Also my computer doesn't have a secure enclave because I'm keeping it disabled to prevent my machine from upgrading to Windows 11 :-). I wonder what it would try to do in that case.

That said, are people putting their cryptowallets in the secure enclave too these days? That would be new information for me.



The key isn't fetched and never leaves the enclave. The enclave does the crypto functions.

Passkeys are meant to replace passwords for the average user. And they definitely succeed at that.


So in order to access a service your access device has to have a secure enclave that can enact this crypto?


Or you can use an external hardware security key; the latest versions of most security keys (like YubiKey 5, Nitrokey 3, etc) support Passkeys. Passkeys are basically just U2F 2.0, allowing you to use an asymmetric key pair as the first factor instead of the second.


Thanks for that, Yubikey notes that you cannot copy passkeys (this is good!), but now I'm wondering if I can have multiple passkeys (for a backup key)...


That's up to each services to implement, but so far all the sites I use with Passkeys have my two Yubikeys registered.

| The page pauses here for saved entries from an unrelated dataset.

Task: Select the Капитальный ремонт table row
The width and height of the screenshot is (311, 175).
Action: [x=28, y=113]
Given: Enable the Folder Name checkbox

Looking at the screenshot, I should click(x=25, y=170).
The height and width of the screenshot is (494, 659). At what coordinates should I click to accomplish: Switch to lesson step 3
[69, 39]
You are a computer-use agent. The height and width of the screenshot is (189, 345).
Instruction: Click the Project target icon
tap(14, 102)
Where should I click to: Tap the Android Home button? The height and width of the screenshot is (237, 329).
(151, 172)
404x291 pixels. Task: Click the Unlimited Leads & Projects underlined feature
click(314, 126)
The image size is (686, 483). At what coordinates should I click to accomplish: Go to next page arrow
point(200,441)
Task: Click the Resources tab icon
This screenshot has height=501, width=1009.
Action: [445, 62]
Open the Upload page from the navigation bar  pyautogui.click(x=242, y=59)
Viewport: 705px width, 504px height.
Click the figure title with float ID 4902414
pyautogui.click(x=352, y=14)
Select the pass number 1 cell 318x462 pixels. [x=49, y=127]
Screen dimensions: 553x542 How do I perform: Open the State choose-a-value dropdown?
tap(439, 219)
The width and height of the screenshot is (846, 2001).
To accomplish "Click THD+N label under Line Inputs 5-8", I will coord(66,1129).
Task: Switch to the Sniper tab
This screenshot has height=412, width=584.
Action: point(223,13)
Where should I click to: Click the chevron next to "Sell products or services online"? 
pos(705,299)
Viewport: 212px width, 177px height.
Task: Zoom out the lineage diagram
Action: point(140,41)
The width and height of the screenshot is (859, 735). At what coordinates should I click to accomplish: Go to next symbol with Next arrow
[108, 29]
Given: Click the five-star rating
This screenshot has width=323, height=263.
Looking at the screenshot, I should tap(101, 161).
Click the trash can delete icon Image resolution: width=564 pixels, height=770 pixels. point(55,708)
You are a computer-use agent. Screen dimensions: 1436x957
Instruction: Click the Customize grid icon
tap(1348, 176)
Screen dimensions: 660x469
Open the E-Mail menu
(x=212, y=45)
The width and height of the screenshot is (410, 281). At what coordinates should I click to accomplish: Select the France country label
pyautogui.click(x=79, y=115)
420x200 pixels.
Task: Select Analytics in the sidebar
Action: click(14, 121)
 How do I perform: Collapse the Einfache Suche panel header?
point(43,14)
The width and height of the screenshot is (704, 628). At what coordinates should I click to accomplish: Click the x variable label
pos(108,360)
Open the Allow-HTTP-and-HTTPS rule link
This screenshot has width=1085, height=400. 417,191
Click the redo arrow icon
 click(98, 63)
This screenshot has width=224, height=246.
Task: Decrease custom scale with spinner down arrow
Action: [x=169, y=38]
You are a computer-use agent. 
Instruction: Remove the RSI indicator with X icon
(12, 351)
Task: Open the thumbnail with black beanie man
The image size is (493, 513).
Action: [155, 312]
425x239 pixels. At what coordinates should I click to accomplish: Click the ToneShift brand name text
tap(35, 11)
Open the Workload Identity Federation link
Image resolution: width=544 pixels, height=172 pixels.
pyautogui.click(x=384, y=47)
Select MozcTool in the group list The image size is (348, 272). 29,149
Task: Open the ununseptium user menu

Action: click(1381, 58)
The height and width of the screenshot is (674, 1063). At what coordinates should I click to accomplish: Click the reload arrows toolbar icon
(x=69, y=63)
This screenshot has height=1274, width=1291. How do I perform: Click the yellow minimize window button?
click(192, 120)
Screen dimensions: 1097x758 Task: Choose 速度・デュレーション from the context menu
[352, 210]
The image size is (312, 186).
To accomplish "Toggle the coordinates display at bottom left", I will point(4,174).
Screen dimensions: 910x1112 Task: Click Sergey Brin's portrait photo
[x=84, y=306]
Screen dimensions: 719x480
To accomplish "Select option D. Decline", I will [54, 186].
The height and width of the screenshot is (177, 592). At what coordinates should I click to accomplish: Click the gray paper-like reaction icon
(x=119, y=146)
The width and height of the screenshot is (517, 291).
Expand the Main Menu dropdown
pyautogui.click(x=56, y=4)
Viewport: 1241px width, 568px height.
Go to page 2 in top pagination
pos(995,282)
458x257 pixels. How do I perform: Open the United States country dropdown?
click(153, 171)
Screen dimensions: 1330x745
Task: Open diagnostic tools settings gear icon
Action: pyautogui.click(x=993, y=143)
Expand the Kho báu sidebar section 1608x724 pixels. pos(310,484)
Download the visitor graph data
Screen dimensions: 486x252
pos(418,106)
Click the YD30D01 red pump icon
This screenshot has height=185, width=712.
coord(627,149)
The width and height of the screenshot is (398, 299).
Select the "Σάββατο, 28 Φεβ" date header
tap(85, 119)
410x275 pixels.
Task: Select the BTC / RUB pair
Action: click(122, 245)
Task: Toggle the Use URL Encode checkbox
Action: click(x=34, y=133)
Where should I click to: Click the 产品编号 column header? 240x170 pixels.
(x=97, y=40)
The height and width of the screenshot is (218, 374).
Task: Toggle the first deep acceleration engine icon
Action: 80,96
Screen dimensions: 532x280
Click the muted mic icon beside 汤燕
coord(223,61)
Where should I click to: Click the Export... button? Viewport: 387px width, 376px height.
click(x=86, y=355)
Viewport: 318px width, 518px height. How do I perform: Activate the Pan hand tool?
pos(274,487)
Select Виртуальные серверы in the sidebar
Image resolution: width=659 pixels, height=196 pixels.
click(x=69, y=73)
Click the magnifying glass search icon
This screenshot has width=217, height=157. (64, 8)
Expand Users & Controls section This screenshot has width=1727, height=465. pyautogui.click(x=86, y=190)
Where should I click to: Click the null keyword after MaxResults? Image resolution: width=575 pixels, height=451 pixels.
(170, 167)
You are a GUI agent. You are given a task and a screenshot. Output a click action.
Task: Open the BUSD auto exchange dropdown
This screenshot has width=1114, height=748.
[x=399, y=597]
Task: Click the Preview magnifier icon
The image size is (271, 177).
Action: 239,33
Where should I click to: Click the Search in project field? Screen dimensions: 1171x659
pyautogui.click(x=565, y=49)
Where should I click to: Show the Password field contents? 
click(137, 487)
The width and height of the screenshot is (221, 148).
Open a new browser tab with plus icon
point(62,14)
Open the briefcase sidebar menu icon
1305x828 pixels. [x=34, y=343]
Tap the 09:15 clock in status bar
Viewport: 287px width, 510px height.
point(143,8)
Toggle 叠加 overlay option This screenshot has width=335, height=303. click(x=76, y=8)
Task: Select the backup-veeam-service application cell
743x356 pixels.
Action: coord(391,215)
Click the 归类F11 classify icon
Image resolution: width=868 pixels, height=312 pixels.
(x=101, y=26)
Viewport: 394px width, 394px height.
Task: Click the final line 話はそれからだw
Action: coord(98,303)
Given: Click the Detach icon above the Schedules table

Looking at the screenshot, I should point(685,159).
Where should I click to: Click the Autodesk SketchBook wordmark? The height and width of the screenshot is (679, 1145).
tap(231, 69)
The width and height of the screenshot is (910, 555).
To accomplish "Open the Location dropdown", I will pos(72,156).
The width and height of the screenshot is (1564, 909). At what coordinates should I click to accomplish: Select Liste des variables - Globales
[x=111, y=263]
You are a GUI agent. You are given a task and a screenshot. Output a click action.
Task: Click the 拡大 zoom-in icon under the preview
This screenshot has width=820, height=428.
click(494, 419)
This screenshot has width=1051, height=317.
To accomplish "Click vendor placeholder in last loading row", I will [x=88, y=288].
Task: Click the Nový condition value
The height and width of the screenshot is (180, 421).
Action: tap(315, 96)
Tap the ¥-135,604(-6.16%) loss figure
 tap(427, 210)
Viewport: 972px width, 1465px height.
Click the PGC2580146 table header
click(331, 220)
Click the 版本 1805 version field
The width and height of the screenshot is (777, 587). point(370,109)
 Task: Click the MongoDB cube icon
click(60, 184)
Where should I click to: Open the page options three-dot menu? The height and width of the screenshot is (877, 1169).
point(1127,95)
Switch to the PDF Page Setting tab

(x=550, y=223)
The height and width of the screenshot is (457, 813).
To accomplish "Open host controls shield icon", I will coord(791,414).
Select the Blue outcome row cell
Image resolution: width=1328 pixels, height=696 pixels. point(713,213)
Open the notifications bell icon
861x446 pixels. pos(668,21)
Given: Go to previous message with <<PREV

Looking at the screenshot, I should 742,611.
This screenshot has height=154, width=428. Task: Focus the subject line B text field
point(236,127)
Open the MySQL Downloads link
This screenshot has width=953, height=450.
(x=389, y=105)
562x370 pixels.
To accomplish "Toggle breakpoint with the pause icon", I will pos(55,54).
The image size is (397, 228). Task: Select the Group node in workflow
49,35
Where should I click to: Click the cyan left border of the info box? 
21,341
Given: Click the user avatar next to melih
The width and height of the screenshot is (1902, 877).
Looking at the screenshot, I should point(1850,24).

It depends on the implementation, but I think that's the general idea. https://developer.android.com/privacy-and-security/keystore for Android, for example.


Most modern devices do contain a hardware based Secure Enclave.

Because the technology is newish I would do some research before using it for anything really important.


> Most modern devices do contain a hardware based Secure Enclave.

So like Intel's SGX was so secure until it was not?


If my setup is secure enough that someone has to break SGX on my laptop to beat it, that's good enough for me. What is your threat model anyway?


You have to start somewhere.


What if you use multiple different devices? How can they share the key?


You can add passkeys for each device (e.g. Windows Hello) or use cloud-synced keys (iCloud, Google, 1Password, probably more)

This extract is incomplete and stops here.